Episode Four: Khairani Barokka

Authors

  • Rajni Shah
  • Khairani Barokka
  • Fili 周 Gibbons

Keywords:

trust, listening, disability justice, harm, decolonial

Abstract

In the fourth episode of the podcast, Rajni Shah and Kharaini Barokka (Okka) discuss the shifting and intricate relationships between listening, safety, harm, accountability, and trust. These topics are especially poignant because (in contrast to all the other episodes) Okka and Rajni did not know each other before recording this episode of the podcast. Their conversation both comments on and embodies the complexities in inviting trust, and acknowledging our capacities for harm, when navigating conversations with strangers.

In the accompanying offering, Okka shares some of her daily wellbeing practices.
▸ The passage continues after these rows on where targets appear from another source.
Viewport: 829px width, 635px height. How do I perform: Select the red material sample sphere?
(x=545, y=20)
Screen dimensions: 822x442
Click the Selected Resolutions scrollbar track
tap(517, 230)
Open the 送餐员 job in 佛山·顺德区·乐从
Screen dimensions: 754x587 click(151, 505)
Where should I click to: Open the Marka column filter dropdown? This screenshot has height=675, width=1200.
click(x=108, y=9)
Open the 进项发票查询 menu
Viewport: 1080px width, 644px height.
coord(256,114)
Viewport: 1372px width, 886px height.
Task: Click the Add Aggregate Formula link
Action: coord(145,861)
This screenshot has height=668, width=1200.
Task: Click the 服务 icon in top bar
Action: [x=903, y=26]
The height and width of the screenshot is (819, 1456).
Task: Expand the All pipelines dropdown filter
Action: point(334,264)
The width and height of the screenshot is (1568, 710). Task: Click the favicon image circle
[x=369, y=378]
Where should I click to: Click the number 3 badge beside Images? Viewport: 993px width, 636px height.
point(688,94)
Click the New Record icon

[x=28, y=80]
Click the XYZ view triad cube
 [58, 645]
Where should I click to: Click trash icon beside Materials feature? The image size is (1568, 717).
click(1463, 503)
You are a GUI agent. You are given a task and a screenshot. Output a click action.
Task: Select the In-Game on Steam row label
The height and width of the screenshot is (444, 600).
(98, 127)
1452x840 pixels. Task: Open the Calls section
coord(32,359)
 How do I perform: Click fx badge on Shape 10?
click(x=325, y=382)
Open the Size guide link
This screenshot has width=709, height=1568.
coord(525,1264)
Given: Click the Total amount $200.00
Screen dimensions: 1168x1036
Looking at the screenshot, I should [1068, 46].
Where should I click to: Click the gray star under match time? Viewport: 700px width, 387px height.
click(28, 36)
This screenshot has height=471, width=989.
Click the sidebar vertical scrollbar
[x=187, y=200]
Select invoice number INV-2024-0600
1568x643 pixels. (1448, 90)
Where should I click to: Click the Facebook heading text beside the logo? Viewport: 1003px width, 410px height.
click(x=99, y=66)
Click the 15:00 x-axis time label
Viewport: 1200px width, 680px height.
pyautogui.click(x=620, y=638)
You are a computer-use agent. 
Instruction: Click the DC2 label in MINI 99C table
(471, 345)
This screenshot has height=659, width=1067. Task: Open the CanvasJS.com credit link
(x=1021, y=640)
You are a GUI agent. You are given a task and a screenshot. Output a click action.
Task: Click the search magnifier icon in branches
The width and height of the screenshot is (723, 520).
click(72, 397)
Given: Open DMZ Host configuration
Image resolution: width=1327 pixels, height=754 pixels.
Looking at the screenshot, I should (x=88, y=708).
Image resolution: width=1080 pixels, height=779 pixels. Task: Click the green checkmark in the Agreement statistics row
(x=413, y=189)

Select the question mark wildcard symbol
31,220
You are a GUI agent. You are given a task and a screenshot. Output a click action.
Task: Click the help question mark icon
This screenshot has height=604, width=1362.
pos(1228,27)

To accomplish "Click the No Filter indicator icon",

Click here for full episode and credits.

Author Biographies

Rajni Shah

Rajni Shah (they/them) is an artist whose practice is focused on listening and gathering as creative and political acts. Key projects—always created alongside and in collaboration with others—include hold each as we fall (1999), The Awkward Position (2003-2004), Mr Quiver (2005-2008), small gifts (2006-2008), Dinner with America (2007-2009), Glorious (2010-2012), Experiments in Listening (2014-2015), Lying Fallow (2014-2015), Song (2016), I don’t know how (to decolonize myself) (2018), Feminist Killjoys Reading Group (2016-2020) and Listening Tables (2019-2020). In 2021, Rajni will publish a monograph and series of zines as part of the Performance Philosophy Series, entitled Experiments in Listening.

Khairani Barokka

Khairani Barokka is a Minang-Javanese writer and artist from Jakarta, whose work has been presented in 16 countries. Her work centres disability justice as anti-colonial praxis. She is currently Researcher-in-Residence and Research Fellow at UAL's Decolonising Arts Institute, and Associate Artist at the National Centre for Writing (UK). Among her honours, she has been Modern Poetry in Translation's Inaugural Poet-in-Residence, a UNFPA Indonesian Young Leader Driving Social Change, an Artforum Must-See for work in her Annah, Infinite series, and an NYU Tisch Departmental Fellow. Her books are Rope (Nine Arches) and Indigenous Species (Tilted Axis), and she is co-editor of two anthologies, most recently Stairs and Whispers: D/deaf and Disabled Poets Write Back (Nine Arches). Her current book is poetry collection Ultimatum Orangutan (Nine Arches, March 2021).

Fili 周 Gibbons

Fili 周 Gibbons (we/them/us) are a musician and recording engineer working across a range of community and professional contexts to support plural voices, expressions, and sonic experiences. As well as leading community workshops they frequently work with other sound and video artists, drawing on listening, memory and intuition as guiding forces in collaborative making practices. Their work interfaces with plural cultural histories and experiences, intangible arts traditions, and community-oriented sound practice.

References

Barokka, Khairani. 2021. 'The Grammar of Time Travel'. Catapult, 13 January. https://catapult.co/stories/the-grammar-of-time-travel-column-khairani-barokka

brown, adrienne maree. 2017. Emergent Strategy: Shaping Change, Changing Worlds. Chico, CA: AK Press.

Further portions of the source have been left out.